Problem:
Repeat the listing below word for word, stopping after the line that contains "Screen dimensions: 2464x1493".

──────

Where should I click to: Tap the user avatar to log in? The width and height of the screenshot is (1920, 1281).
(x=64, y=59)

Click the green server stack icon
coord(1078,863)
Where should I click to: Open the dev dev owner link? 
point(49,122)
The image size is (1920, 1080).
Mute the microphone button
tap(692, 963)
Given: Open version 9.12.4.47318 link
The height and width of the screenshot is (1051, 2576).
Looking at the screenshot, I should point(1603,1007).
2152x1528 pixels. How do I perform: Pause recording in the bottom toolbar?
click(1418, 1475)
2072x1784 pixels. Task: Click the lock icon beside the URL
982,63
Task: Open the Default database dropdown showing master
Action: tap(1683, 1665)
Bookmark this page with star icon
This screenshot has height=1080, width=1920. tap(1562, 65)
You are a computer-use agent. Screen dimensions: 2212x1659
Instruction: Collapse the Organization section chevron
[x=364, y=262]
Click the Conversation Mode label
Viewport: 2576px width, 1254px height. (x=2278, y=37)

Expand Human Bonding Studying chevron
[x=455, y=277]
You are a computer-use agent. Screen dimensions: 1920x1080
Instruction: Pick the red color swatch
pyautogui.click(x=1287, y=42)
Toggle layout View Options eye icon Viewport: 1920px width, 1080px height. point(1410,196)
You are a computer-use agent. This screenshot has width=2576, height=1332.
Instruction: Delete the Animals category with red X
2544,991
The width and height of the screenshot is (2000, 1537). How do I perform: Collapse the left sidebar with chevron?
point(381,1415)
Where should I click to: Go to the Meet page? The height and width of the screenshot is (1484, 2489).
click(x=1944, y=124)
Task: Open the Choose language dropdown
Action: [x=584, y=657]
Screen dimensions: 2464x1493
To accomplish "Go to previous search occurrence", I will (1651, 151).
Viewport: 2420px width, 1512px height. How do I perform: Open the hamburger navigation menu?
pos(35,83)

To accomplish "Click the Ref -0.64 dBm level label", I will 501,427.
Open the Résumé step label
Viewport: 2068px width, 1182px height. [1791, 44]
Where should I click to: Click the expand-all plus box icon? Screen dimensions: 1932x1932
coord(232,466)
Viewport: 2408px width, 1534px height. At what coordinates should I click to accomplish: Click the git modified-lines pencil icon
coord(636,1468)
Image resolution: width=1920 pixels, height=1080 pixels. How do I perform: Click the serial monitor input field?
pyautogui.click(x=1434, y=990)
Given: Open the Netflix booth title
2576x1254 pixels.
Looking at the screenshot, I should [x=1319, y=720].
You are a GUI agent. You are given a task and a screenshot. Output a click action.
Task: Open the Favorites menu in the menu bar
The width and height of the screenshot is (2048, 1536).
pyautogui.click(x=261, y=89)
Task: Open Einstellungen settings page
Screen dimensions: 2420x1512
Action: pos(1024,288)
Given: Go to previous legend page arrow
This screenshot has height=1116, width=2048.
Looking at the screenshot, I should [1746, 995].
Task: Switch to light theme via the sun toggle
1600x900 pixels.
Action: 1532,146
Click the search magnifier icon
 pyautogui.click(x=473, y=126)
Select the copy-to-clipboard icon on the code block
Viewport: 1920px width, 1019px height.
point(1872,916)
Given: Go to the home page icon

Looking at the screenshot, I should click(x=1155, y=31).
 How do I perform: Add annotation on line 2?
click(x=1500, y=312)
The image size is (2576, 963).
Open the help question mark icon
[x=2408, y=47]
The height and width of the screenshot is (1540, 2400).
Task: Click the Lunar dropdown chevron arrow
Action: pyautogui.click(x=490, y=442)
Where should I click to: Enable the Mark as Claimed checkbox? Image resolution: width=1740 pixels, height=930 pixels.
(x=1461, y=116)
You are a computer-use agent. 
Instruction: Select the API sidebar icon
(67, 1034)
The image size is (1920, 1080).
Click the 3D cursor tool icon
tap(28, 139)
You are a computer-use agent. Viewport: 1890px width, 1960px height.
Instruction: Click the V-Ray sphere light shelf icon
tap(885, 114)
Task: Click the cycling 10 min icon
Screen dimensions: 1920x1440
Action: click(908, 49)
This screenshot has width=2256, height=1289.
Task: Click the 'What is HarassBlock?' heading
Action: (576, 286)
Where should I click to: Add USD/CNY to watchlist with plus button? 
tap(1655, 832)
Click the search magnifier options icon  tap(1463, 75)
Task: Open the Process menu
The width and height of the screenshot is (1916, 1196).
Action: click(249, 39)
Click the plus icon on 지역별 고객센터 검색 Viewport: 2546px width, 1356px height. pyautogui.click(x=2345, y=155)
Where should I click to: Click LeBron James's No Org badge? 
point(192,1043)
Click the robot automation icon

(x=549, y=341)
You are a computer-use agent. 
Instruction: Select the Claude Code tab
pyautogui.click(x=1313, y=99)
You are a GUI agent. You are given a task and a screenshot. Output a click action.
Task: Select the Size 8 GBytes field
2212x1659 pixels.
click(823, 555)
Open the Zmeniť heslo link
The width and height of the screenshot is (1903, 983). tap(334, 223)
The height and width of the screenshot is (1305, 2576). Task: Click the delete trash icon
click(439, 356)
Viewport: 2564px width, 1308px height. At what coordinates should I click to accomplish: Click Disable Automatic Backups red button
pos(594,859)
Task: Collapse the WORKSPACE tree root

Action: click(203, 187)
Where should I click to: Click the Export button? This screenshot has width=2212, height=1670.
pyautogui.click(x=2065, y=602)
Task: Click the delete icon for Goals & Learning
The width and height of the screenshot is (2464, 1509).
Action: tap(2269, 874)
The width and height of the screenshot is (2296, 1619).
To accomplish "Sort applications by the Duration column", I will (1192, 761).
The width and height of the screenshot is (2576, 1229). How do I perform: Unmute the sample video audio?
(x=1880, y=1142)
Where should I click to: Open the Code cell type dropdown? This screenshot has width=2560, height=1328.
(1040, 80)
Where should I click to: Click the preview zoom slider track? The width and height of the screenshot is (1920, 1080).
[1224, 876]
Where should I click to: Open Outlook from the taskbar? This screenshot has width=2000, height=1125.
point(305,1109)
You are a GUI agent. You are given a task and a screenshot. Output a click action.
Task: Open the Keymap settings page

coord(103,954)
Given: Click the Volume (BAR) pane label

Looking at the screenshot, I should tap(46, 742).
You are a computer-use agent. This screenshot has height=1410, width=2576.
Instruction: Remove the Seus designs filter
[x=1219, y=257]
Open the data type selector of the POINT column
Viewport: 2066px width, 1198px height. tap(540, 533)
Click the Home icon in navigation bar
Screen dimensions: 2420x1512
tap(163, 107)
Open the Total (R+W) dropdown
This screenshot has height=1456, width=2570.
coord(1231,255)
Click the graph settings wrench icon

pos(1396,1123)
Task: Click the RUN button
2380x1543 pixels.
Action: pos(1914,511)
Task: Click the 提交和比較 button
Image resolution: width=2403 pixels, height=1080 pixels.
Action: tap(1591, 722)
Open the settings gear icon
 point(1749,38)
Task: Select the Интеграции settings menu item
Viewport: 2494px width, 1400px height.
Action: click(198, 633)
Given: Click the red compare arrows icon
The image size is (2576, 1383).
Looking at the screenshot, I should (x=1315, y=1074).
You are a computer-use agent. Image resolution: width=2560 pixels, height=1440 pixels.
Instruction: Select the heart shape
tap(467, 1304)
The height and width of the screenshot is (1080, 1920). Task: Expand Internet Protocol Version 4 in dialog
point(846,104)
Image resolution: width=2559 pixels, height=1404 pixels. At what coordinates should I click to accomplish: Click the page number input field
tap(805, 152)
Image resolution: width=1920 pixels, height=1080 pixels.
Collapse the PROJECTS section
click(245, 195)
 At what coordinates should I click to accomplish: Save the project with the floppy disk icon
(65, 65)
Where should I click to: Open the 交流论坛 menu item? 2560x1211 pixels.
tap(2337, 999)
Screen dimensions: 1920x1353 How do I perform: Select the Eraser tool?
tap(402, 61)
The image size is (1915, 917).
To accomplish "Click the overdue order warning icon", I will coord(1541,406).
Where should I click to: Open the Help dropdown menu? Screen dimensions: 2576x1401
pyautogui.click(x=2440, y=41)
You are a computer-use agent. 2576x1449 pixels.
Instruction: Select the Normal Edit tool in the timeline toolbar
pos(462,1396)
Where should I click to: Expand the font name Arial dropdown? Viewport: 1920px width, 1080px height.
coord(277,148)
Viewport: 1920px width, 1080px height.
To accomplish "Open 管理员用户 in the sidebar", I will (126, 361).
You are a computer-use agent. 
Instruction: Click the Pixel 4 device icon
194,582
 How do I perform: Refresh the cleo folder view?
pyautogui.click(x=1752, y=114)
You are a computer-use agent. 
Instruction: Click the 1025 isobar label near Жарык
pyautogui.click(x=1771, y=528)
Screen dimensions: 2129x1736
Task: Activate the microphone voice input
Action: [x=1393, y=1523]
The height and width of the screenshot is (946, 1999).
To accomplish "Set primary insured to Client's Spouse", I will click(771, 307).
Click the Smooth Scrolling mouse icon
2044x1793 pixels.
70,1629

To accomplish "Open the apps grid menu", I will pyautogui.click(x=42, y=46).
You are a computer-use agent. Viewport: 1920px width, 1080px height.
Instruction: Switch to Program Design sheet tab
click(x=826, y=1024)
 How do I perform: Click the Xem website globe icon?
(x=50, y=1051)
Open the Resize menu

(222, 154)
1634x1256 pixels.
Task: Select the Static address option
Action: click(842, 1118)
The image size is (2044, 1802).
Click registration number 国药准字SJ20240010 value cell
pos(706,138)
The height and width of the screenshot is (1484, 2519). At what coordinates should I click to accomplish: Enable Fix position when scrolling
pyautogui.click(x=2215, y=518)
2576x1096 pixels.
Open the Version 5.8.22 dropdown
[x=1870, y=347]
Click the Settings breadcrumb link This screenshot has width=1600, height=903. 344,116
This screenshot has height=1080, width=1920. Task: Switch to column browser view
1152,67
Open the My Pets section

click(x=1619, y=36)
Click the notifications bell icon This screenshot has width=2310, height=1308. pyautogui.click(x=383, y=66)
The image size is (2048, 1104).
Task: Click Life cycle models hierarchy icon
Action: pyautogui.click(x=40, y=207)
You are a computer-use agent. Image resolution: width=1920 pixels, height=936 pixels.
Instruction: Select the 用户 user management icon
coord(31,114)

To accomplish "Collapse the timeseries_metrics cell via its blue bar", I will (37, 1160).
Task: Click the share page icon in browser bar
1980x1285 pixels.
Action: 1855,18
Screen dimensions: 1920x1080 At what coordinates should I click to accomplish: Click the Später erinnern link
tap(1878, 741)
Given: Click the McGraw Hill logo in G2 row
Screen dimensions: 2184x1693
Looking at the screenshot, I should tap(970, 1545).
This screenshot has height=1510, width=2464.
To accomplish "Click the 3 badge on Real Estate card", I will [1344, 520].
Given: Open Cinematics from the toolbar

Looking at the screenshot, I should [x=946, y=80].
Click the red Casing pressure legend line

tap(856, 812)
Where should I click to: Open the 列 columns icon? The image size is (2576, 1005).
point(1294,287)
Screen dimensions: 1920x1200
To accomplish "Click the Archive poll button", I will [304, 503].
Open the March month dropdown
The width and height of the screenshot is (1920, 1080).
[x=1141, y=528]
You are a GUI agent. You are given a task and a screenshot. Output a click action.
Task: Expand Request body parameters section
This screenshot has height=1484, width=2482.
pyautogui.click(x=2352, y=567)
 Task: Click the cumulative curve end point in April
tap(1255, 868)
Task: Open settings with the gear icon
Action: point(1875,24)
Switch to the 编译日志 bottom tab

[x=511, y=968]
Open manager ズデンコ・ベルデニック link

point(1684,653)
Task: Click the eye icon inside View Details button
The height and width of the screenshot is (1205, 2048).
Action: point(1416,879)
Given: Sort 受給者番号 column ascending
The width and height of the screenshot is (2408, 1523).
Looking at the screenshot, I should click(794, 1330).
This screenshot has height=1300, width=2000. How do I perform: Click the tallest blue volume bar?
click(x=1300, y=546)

──────

Answer box:
Where should I click to: Tap the user avatar to log in? The width and height of the screenshot is (1920, 1281).
(x=64, y=59)

Click the green server stack icon
coord(1078,863)
Where should I click to: Open the dev dev owner link? 
point(49,122)
The image size is (1920, 1080).
Mute the microphone button
tap(692, 963)
Given: Open version 9.12.4.47318 link
The height and width of the screenshot is (1051, 2576).
Looking at the screenshot, I should point(1603,1007).
2152x1528 pixels. How do I perform: Pause recording in the bottom toolbar?
click(1418, 1475)
2072x1784 pixels. Task: Click the lock icon beside the URL
982,63
Task: Open the Default database dropdown showing master
Action: tap(1683, 1665)
Bookmark this page with star icon
This screenshot has height=1080, width=1920. tap(1562, 65)
You are a computer-use agent. Screen dimensions: 2212x1659
Instruction: Collapse the Organization section chevron
[x=364, y=262]
Click the Conversation Mode label
Viewport: 2576px width, 1254px height. (x=2278, y=37)

Expand Human Bonding Studying chevron
[x=455, y=277]
You are a computer-use agent. Screen dimensions: 1920x1080
Instruction: Pick the red color swatch
pyautogui.click(x=1287, y=42)
Toggle layout View Options eye icon Viewport: 1920px width, 1080px height. point(1410,196)
You are a computer-use agent. This screenshot has width=2576, height=1332.
Instruction: Delete the Animals category with red X
2544,991
The width and height of the screenshot is (2000, 1537). How do I perform: Collapse the left sidebar with chevron?
point(381,1415)
Where should I click to: Go to the Meet page? The height and width of the screenshot is (1484, 2489).
click(x=1944, y=124)
Task: Open the Choose language dropdown
Action: [x=584, y=657]
Screen dimensions: 2464x1493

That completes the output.